November 14, 2006 - At its meeting yesterday, The European Games Developers Federation (EGDF) was officially founded by members representing over 500 leading game development studios from ten European countries.
"The European games industry has had notable successes but faces stiff challenges from rapid globalization," said EGDF Chairman Fred Hasson. "A growing number of countries are recognizing the importance of video games as both a cultural medium and an economic sector that bridges creativity and advanced technology. Some are establishing long term policies that include significant support for their local industry. The EGDF members believe Europe needs to respond swiftly to remain in the race, in particular promoting the creation of new Intellectual Property, updating workforce skills, and backing technological research and development."
The EGDF, based out of Malmö, Sweden, issued this mission statement following its founding meeting:
"The European Game Developers Federation is committed to the stimulation and development of a stable, vibrant, and creative European games development sector that is competitive globally and recognized culturally.
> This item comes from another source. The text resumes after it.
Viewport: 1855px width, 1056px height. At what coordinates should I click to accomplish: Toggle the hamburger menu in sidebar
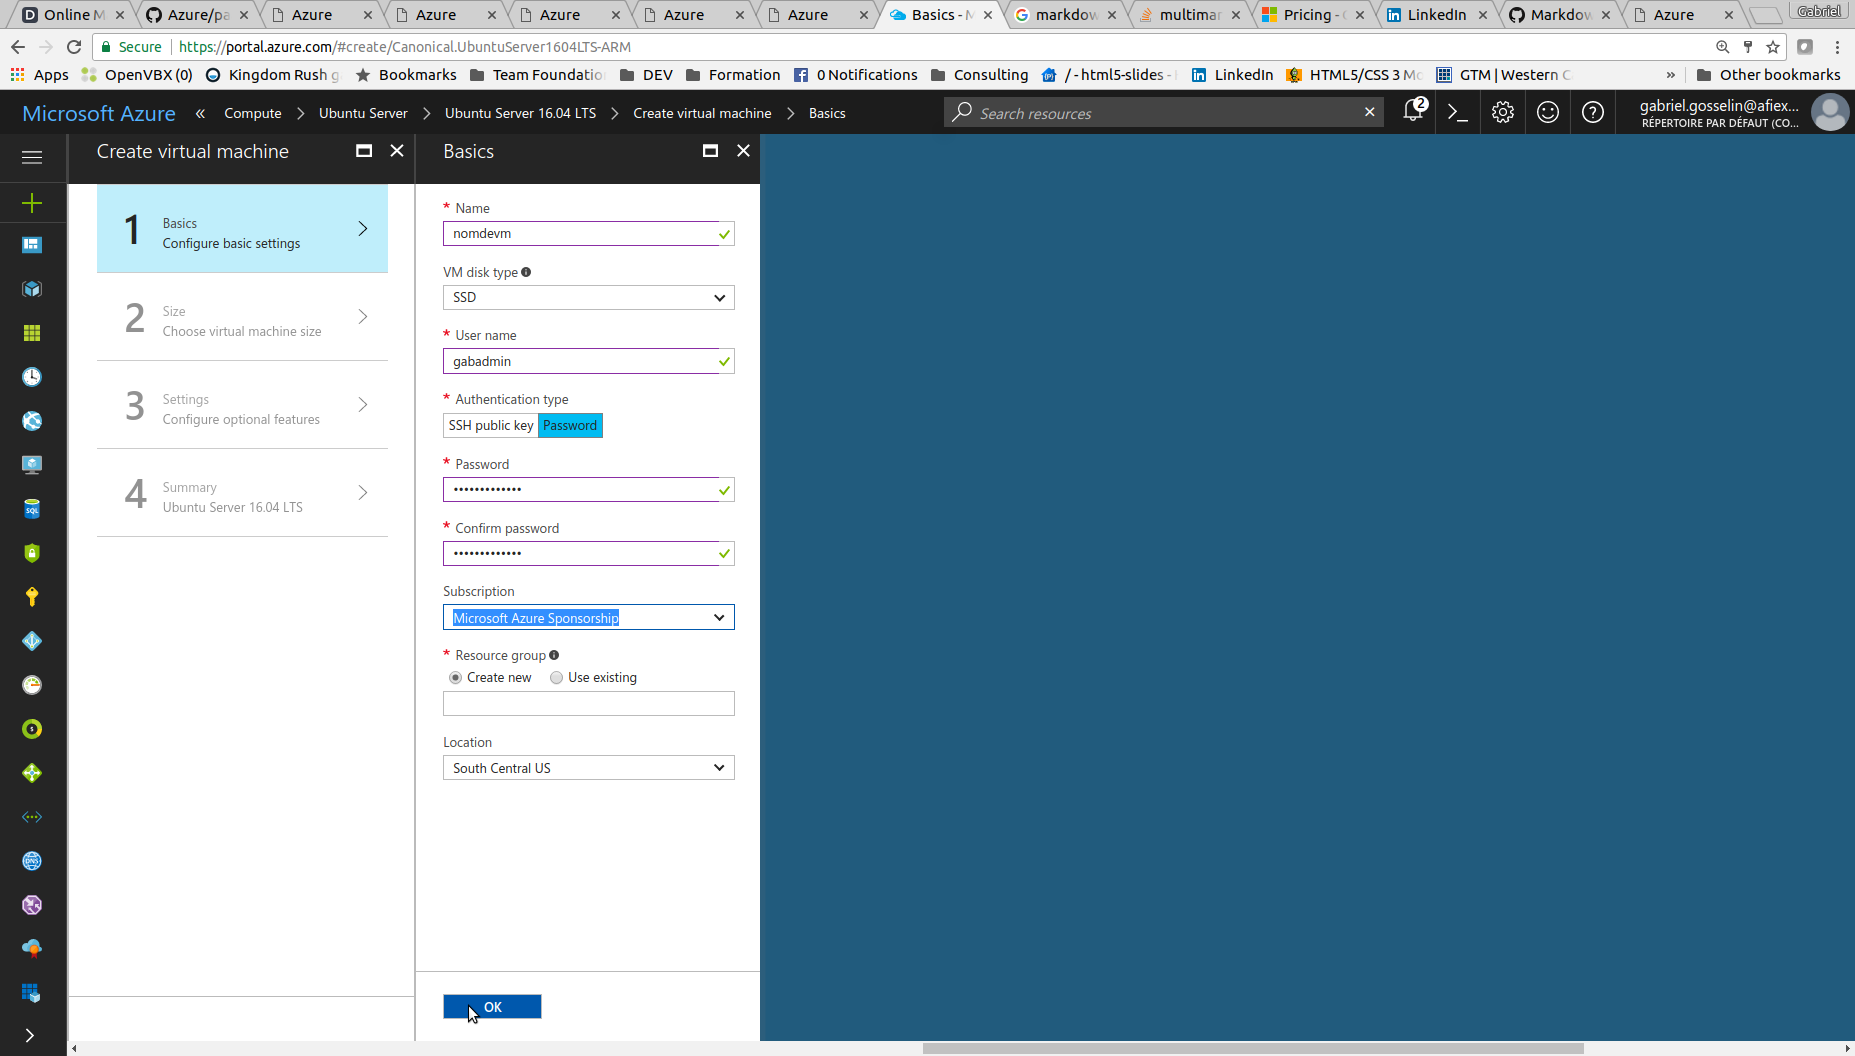(32, 157)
The EGDF will act to advance the political and economic interests of the European computer and video games industry by providing a platform for collaboration and discussion between the European Union and game developers."
In the coming year, the EGDF has three primary goals: First, to establish itself as the representative body for European developers in order to promote the video game industry and foster its development as a popular entertainment, educational, informational, and training medium. Second, to encourage the sharing of the best practices among the development sector in both business and production matters. Finally, to use its combined bargaining power for the benefit of its individual partner companies.
Members of the EGDF include Tiga (UK), APOM (France), GAME (Germany/Austria), BGIn (Benelux), Productforeningen (Dk), Spelplan-ASGD (Swe), and Neogames (Fin). The studios represented are based in Austria, Belgium, Germany, Great Britain, France, Italy, the Netherlands and the Nordic countries, and employ over 15,500 people total.